Chapter 20: Relics from the Past
by Julian Lawler
Table of Contents|
Chapter 19 appeared
in issue 141.
The Conquest. To many of the people from the Nations, the Conquest had never happened. The Conquest was an event of such a grand scale it was an ungraspable notion. The peoples of the Nations lived their lives never believing for once that whole cities were burned to the ground by an angry, riotous mob the size of a city larger than any that existed in the modern world.
But the Conquest lived in myth and in legend. The Nations were dotted by relics of the past. The remains of structures — so big they must have been giants — rose out of the long abandoned woods like bones. Castles, so vast and awesome it would take a hundred men a month to completely search it out, rose out of some of the highest peaks men had ever reached like silent guardians.
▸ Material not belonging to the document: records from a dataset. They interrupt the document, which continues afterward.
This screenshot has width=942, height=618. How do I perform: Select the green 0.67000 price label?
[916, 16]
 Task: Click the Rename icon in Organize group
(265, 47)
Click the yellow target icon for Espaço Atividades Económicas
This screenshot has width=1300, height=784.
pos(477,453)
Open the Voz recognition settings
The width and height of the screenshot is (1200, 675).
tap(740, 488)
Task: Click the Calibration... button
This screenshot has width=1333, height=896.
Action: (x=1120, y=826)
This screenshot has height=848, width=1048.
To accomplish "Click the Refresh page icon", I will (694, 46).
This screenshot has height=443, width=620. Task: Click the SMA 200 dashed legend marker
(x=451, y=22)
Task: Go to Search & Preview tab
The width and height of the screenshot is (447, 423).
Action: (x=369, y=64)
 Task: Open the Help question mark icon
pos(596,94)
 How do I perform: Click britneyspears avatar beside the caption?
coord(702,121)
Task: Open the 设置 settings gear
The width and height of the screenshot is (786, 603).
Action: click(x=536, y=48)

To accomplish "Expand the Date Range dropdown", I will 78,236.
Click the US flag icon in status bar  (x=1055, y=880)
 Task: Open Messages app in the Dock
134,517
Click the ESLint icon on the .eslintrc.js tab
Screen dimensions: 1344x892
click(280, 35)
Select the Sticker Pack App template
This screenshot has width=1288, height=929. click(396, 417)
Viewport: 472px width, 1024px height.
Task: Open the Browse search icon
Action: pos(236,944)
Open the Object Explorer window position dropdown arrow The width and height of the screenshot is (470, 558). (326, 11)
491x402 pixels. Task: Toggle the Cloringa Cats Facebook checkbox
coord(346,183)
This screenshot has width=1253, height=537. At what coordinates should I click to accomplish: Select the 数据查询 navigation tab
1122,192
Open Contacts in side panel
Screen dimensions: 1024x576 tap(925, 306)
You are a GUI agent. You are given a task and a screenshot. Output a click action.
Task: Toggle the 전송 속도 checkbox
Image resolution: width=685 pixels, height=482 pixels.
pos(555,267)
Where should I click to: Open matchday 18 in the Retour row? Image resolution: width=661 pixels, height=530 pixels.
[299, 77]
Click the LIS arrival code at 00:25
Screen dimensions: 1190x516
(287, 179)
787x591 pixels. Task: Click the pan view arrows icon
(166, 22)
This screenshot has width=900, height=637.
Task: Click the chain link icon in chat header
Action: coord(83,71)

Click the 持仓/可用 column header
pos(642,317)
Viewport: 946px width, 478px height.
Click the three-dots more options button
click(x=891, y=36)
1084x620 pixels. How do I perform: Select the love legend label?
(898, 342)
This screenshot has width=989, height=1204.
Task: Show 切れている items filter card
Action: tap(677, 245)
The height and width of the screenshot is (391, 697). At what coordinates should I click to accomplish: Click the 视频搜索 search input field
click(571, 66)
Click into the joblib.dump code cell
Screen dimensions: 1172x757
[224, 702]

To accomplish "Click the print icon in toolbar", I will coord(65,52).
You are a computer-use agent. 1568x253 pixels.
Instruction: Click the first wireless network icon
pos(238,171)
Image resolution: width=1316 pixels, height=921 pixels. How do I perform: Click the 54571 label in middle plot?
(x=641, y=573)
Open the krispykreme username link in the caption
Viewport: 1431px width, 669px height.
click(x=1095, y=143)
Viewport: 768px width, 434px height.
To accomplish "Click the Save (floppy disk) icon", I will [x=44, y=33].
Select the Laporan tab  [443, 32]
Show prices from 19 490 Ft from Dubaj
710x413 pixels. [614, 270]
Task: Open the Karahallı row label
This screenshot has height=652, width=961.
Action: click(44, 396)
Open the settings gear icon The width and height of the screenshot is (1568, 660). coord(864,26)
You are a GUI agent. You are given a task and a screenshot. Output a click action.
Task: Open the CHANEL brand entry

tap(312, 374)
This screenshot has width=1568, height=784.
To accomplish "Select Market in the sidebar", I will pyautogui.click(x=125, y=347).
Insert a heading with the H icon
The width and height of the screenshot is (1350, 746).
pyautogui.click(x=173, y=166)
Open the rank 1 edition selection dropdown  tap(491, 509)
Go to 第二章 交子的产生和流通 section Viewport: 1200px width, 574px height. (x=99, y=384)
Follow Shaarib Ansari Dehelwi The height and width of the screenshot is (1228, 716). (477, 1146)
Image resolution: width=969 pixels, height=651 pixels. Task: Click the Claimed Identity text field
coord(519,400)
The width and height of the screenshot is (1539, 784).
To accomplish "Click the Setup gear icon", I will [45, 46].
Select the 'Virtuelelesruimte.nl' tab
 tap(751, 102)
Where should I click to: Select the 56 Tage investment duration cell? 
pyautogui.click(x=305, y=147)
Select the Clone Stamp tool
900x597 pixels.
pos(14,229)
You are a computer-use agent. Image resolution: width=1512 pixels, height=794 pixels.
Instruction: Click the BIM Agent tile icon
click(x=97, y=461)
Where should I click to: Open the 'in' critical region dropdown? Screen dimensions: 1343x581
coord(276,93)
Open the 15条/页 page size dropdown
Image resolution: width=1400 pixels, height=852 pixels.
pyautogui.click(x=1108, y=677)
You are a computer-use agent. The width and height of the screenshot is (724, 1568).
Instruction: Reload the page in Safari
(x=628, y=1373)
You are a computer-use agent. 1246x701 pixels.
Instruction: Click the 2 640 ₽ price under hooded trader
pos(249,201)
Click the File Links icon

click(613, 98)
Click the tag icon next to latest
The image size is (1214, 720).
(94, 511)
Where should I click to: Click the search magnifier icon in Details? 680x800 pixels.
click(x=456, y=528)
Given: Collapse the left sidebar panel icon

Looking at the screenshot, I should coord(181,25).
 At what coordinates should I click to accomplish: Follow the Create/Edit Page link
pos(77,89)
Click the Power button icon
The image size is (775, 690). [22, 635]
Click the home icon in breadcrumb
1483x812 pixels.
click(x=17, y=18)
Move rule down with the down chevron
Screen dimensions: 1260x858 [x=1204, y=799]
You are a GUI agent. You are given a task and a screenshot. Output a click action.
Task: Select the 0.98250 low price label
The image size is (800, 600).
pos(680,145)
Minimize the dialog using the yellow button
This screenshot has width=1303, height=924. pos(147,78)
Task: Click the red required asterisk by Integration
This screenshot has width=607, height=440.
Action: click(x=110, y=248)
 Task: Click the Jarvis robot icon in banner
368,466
And then there were the cemeteries.
Historians knew the Conquest had happened. They knew as well as the sky was blue. Philosophers, scholars, and historians alike had the books and the documents of what had transpired. But to the common man, and only to those who believed, the cemeteries were proof enough.
Cemeteries existed in various parts of the Nations that stretched as far as the eye could see. Some of these cemeteries contained more graves than some of the largest capitals in the Nations had of citizens; cemeteries that were made on the spots where some of the largest battles in history had taken place; places where men had died by the hundred thousands.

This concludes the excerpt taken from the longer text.